As the Outdoor Revival Editor, I’m often on the lookout for people who are getting out into the wilderness or breaking away from the humdrum of busy lives to live more self-reliant existence.
I’ve been reading some of Bryan Richie’s blog GoneBush.org and thought that some of you would be interested as well as he’s kindly agreed to share it with us here on Outdoor Revival.
I’ve combined the first few entries in this article and we’ll publish more over the next months.
I had a love hate relationship with weekends.
I dreamed of them through the working week.
But when the weekend finally arrived, its existence was tenuous.
A vapor that was rapidly evaporated by the scorching sun of the working week.

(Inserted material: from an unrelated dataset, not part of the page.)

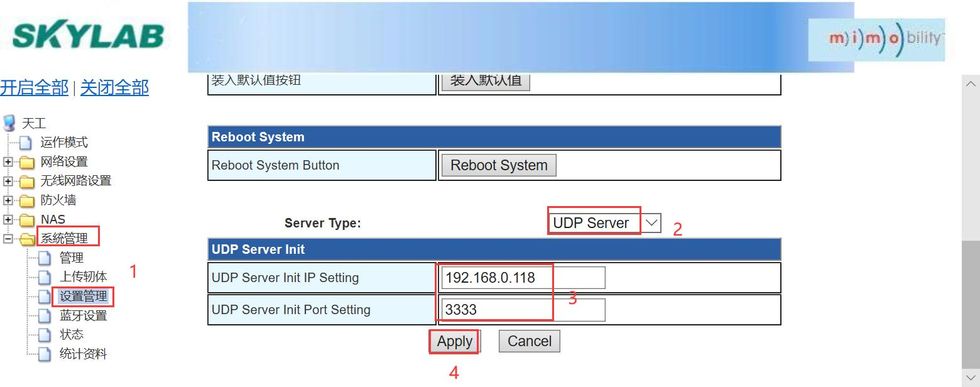Click the 关闭全部 link
This screenshot has height=387, width=980.
pos(115,87)
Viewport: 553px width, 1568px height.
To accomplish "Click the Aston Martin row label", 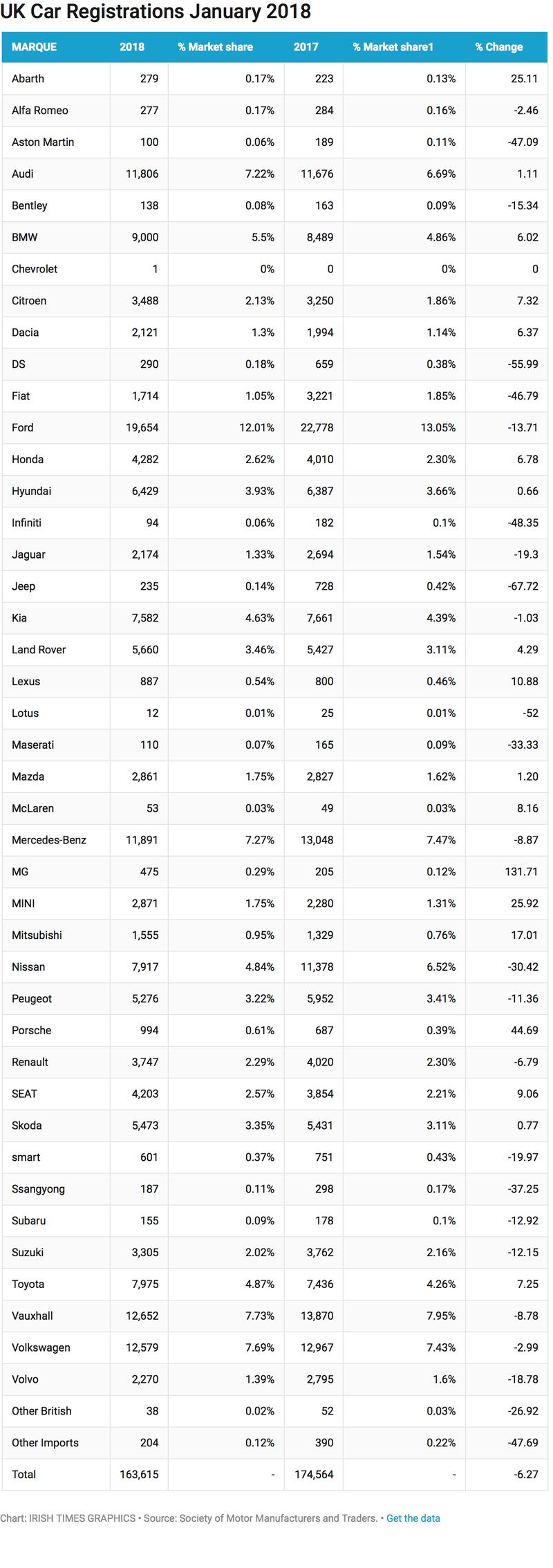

Sunday was the worst. I grasped at its supposed freedom, knowing full well that the steely confines of the hamster wheel were waiting for its willing victim on Monday.
And the working week would swallow me whole again.
I used to read with envy the stories of those who were bold (crazy)? enough, to cast caution to the winds and embrace the uncertainty of living a life doing the things that they loved to do.
But that was a life for other people. Lucky people. Those with a situation that was different to mine.
I could never be them.
And so it was for nearly 40 years.
Is this you?
We finally escaped three years ago.
My blog will be about how we escaped and how we continue to escape.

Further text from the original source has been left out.